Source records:
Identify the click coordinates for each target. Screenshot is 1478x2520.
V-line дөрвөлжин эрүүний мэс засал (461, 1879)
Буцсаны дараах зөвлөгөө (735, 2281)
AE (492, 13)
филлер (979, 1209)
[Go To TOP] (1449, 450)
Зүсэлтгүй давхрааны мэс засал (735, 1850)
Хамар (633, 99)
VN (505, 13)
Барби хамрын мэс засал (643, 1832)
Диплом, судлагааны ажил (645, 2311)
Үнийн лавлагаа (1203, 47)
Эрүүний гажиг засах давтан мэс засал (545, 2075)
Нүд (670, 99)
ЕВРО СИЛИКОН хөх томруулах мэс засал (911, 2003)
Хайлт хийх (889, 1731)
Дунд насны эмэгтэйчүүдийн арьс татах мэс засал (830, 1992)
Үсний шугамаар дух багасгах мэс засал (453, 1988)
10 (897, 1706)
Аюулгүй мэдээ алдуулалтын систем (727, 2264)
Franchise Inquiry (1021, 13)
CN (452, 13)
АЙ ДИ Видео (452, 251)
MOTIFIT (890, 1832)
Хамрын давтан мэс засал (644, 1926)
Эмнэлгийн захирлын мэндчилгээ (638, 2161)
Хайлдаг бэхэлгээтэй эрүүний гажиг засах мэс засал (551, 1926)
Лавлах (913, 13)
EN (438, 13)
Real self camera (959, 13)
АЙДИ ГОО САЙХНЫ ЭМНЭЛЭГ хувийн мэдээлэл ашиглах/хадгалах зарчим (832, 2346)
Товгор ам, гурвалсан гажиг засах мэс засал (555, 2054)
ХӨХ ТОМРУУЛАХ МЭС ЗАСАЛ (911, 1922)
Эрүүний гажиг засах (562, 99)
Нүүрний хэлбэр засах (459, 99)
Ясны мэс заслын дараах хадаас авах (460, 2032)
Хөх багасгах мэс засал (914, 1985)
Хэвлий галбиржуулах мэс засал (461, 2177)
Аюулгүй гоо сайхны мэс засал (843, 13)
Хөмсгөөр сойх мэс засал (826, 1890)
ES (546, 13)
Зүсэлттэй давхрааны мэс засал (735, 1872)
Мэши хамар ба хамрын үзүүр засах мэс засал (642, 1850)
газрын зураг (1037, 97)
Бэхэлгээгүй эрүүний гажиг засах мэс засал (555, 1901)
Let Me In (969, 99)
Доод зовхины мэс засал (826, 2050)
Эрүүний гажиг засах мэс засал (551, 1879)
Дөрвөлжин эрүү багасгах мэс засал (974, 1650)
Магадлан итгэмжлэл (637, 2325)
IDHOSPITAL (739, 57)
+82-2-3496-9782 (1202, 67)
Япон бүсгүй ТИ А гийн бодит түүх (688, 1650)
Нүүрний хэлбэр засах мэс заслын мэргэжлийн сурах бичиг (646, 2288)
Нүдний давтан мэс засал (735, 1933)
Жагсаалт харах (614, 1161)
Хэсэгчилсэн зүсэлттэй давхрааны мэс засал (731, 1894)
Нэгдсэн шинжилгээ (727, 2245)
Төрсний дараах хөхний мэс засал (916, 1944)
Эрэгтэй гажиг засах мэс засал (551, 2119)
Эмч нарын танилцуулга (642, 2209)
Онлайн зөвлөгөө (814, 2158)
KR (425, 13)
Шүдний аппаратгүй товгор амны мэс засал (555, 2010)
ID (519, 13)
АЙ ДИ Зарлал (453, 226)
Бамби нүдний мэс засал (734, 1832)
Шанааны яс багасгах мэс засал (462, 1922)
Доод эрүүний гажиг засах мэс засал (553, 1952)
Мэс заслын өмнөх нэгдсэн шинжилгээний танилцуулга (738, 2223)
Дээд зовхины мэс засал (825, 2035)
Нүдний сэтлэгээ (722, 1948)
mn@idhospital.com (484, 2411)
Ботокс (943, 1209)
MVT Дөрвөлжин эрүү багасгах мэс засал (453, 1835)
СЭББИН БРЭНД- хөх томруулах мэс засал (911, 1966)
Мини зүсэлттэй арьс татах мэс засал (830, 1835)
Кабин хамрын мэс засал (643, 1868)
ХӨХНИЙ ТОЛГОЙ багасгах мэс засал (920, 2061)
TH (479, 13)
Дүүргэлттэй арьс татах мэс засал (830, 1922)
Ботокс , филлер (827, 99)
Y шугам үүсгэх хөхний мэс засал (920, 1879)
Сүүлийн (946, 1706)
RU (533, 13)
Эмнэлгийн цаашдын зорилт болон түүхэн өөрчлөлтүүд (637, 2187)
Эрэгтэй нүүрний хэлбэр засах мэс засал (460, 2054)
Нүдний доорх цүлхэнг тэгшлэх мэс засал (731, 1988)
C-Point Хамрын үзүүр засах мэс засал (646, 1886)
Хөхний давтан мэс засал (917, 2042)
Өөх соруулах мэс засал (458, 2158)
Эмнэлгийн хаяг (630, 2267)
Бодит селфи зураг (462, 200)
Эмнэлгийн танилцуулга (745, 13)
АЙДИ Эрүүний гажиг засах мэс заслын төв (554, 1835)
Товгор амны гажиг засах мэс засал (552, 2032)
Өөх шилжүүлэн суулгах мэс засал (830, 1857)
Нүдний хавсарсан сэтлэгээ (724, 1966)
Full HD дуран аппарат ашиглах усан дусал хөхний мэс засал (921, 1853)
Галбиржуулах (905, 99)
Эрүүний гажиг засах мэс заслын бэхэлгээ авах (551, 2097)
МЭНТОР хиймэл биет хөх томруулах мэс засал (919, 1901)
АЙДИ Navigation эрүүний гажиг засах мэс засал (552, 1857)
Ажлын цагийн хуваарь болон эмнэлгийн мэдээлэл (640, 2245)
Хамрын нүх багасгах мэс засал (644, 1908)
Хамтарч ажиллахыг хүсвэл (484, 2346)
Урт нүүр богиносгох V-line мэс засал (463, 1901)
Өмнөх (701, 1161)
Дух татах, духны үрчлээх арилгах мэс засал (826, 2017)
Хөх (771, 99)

TASK REQUIREMENTS: Using the records above, set down exactly the lines from the one with "Нүд (670, 99)" through the one with "MOTIFIT (890, 1832)", inclusive, and nothing more.

SOLUTION FOR THIS PROBLEM:
Нүд (670, 99)
ЕВРО СИЛИКОН хөх томруулах мэс засал (911, 2003)
Хайлт хийх (889, 1731)
Дунд насны эмэгтэйчүүдийн арьс татах мэс засал (830, 1992)
Үсний шугамаар дух багасгах мэс засал (453, 1988)
10 (897, 1706)
Аюулгүй мэдээ алдуулалтын систем (727, 2264)
Franchise Inquiry (1021, 13)
CN (452, 13)
АЙ ДИ Видео (452, 251)
MOTIFIT (890, 1832)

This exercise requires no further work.